Overwegende dat in het bedoelde arrest nr. 139.956 van de Raad van State enerzijds wordt aangegeven dat het principe van het betalen van een billijke vergoeding op 8 juli 1996 van kracht werd; dat echter anderzijds wordt aangegeven dat het bestaan van dat principe zonder concrete invulling ervan niet volstaat opdat terugwerkende kracht zou kunnen worden verleend aan de regels waardoor de precieze omvang van de verplichting tot het betalen van die billijke vergoeding kan worden bepaald;

Overwegende dat de Commissie bedoeld in artikel 42 van de wet van 30 juni 1994 betreffende het auteursrecht en de naburige rechten op 5 mei 2006 een beslissing genomen heeft omtrent de wijze waarop aan het voormelde arrest nr. 139.956 van de Raad van State op een praktische wijze invulling wordt gegeven;

Op de voordracht van Onze Minister van Economie, Hebben Wij besloten en besluiten Wij :

Artikel 1.Algemeen bindend wordt verklaard de als bijlage overgenomen beslissing van 5 mei 2006 houdende wijziging van de beslissing van 10 november 1998 inzake de billijke vergoeding verschuldigd door de verkooppunten en handelsgalerijen, genomen door de commissie bedoeld in artikel 42 van de wet van 30 juni 1994 betreffende het auteursrecht en de naburige rechten.

Art. 2.Dit besluit treedt in werking op 1 januari 2007.

Art. 3.Onze Minister bevoegd voor Economie is belast met de uitvoering van dit besluit.

Gegeven te Brussel, 1 september 2006.

ALBERT Van Koningswege : De Minister van Economie, M. VERWILGHEN

Bijlage Beslissing van 5 mei 2006 houdende wijziging van de beslissing van 10 november 1998 inzake de billijke vergoeding verschuldigd door de verkooppunten en handelsgalerijen, genomen door de commissie bedoeld in artikel 42 van de wet van 30 juni 1994 betreffende het auteursrecht en de naburige rechten Enig artikel.
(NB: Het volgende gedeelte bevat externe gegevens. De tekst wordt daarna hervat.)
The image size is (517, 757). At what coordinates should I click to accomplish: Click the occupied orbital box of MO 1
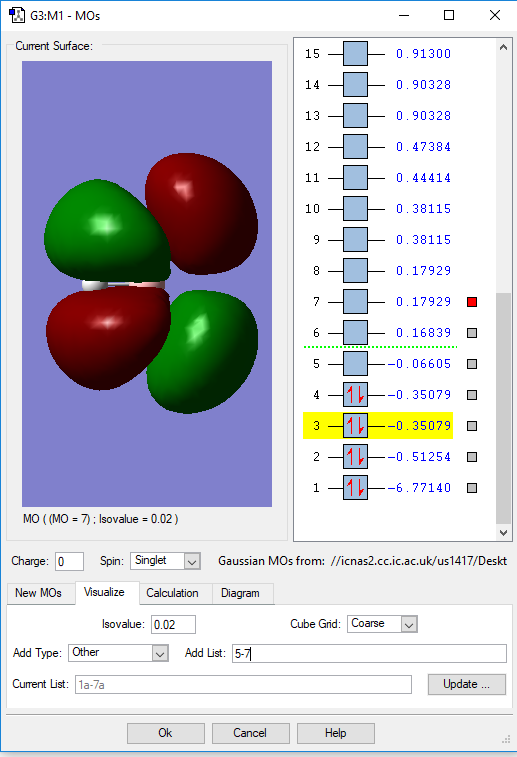click(x=355, y=488)
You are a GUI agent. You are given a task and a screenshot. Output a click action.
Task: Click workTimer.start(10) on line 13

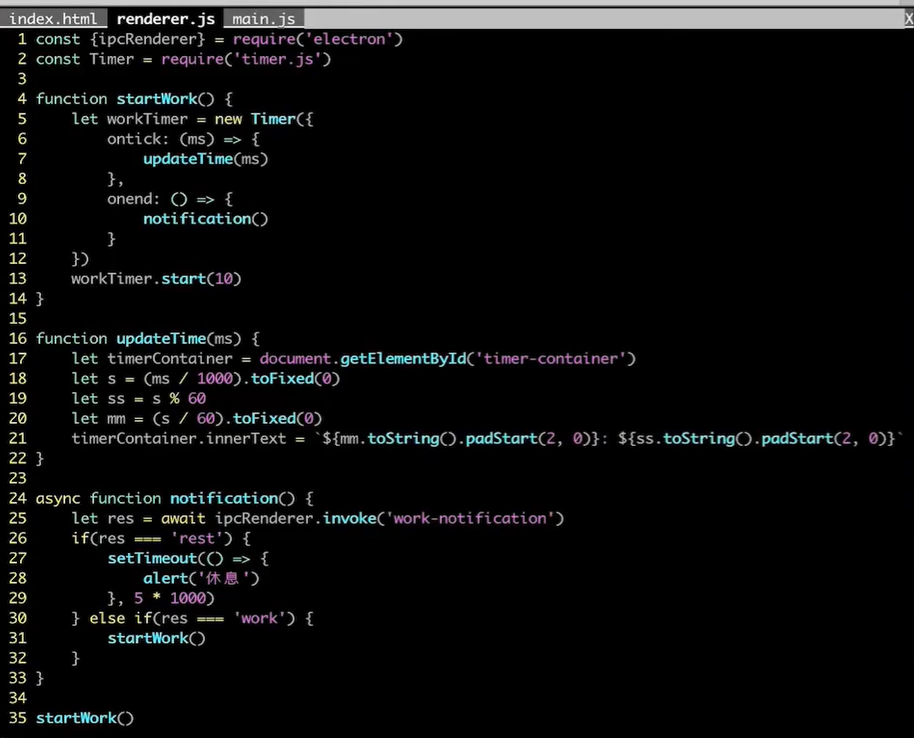pyautogui.click(x=156, y=279)
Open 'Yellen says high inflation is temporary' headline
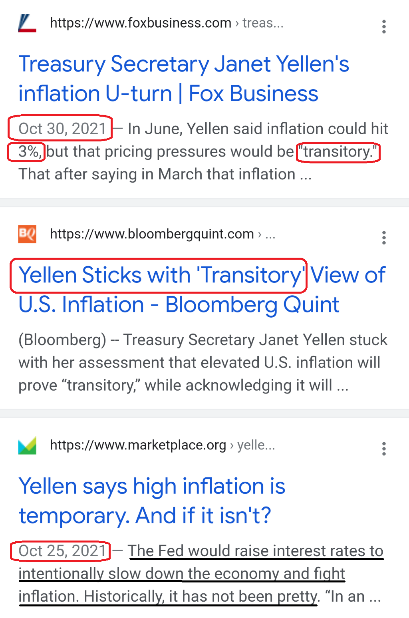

Artikel 18 van de beslissing van 10 november 1998 inzake de billijke vergoeding verschuldigd door de verkooppunten en handelsgalerijen, genomen door de commissie bedoeld in artikel 42 van de wet van 30 juni 1994 betreffende het auteursrecht en de naburige rechten, wordt vervangen als volgt : «

Art. 18.De uitbaters die voor het geheel of een deel van de periode van 8 juli 1996 tot 30 juni 1999 de billijke vergoeding betaald hebben, kunnen van de beheersvennootschappen in 2007 het bedrag vermeld in de hierna gevoegde tabel recupereren.
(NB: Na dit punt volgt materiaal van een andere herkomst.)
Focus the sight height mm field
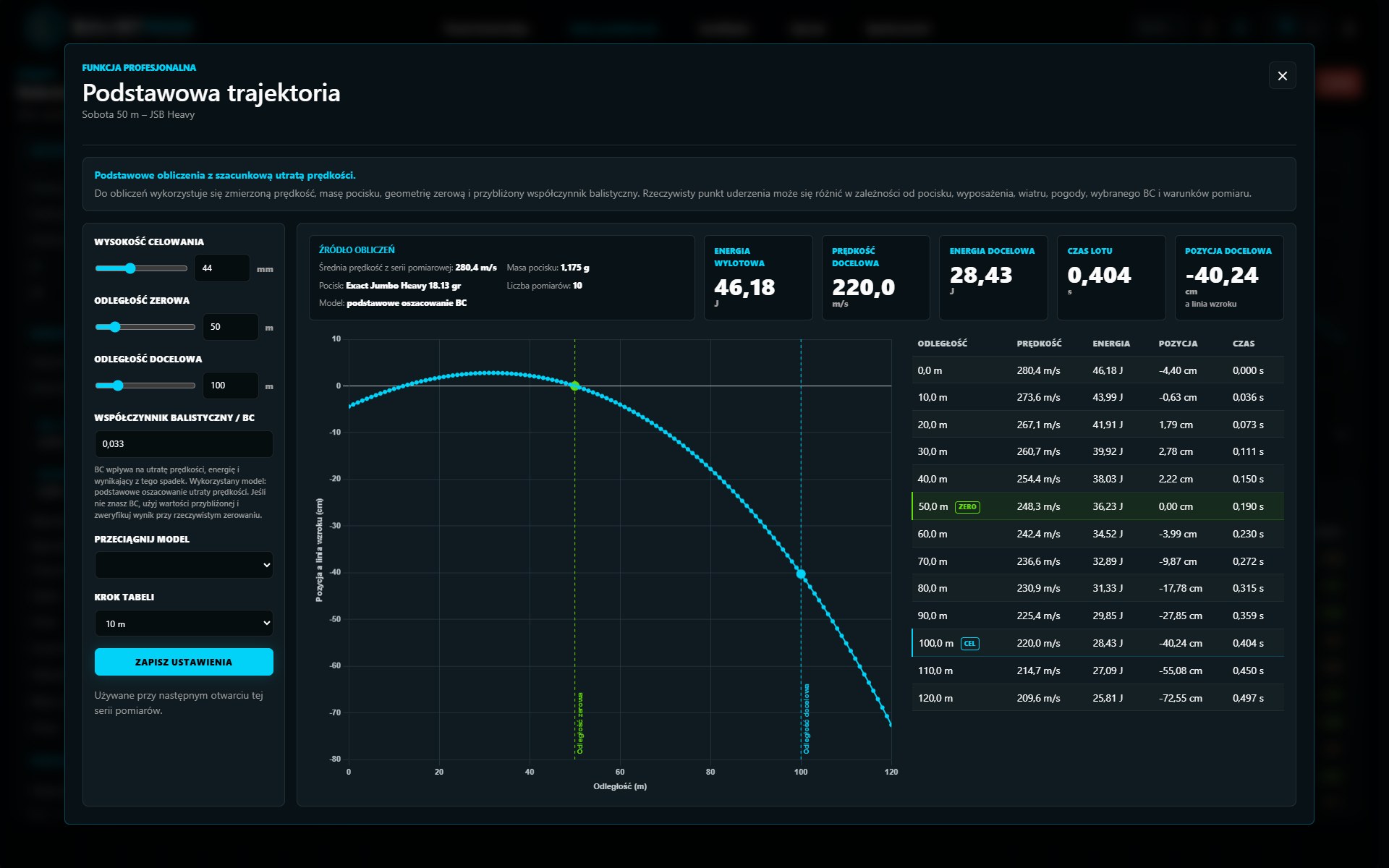click(x=222, y=268)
Tabel houdende vaststelling van de te recupereren bedragen Voor de raadpleging van de tabel, zie beeld Voor de uitbaters die in 2007 nog steeds billijke vergoeding verschuldigd zijn en die aanspraak kunnen maken op een recuperatie krachtens het vorige lid, wordt het krachtens het vorige lid berekende te recupereren bedrag afgetrokken van het bedrag dat normalerwijze zou geïnd worden in 2007. Indien het te recupereren bedrag groter is dan het bedrag dat normalerwijze zou geïnd worden in 2007, wordt het positieve saldo door de beheersvennootschappen afgetrokken van het bedrag dat normalerwijze zou geïnd worden in 2008.

De uitbaters die in 2007 geen billijke vergoeding verschuldigd zijn, en die krachtens het eerste lid aanspraak kunnen maken op een recuperatie, kunnen het te recupereren bedrag terugvorderen van de beheersvennootschappen. Zij richten daartoe een aanvraag aan de beheersvennootschappen met opgave van volgende gegevens : - de factuur voor de betrokken periode; - de naam, het adres en het ondernemingsnummer van de onderneming; - het rekeningnummer waarop het bedrag mag gestort worden en de titularis van de rekening.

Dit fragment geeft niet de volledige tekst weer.